High-Resolution Three-Dimensional Confocal Imaging of the Blood-Brain Barrier in a Mouse Brain Section

Begin with a confocal microscope software and set the image acquisition parameters.

Then, take a mouse brain section mounted on a glass slide. This section is stained with antibodies targeting blood-brain barrier components.

The blood-brain barrier is a selective cellular interface between the bloodstream and the brain to maintain homeostasis.

Apply a drop of immersion oil with a desired refractive index onto the coverslip to optimize resolution and minimize light refraction.

Place the slide on the microscope stage and use the epifluorescence lamp to visualize the sample.

Using the appropriate filters, locate the DAPI-stained nuclei and identify the capillary segment for imaging.

Start the live scanning and adjust the parameters for each fluorescent channel to capture high-quality images.

Finally, define the start and end points for Z-stack acquisition to generate a three-dimensional image of the blood-brain barrier.

In the software's Acquisition menu that controls the microscope, set the image acquisition parameters. In the dropdown menu of image size, select a value of 1,024 by 1,024 pixels. Modify the pixel size to a value between 200 and 300 nanometers by adjusting the value of the Zoom menu.

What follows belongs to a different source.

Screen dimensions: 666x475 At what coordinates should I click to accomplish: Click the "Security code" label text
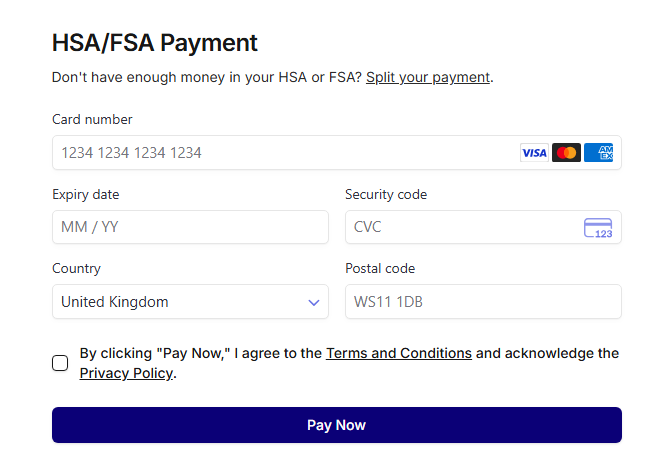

In the acquisition Speed dropdown menu, select a value of 400 hertz. Next, in the System Settings menu, select the pixel depth, and change the value to 12-bit. Then, in the microscope software, within the Acquisition tab, toggle on the option for sequential frame acquisition. Set the optical section thickness to a value between 0.75 and 1 micrometer for each channel, by modifying the value in the Pinhole menu.

Add a drop of immersion oil with a refractive index of 1.52 on top of the coverslip, with the brain section to match the refractive index of the glass coverslip and objective. Subsequently, place the sample in the microscope, and turn on the epifluorescent lamp to visualize the sample using the microscope binoculars. Next, press the button to start the live scan mode. During scanning, adjust the gain and laser intensity for each channel to maximize the dynamic range of the images and avoid pixel saturation. Afterward establish the begin and end sections for performing optical Z-stacks that span the whole volume of the capillary, and use a step size of 0.45 micrometers.

Importantly, all acquisition settings should be kept identical during the imaging session.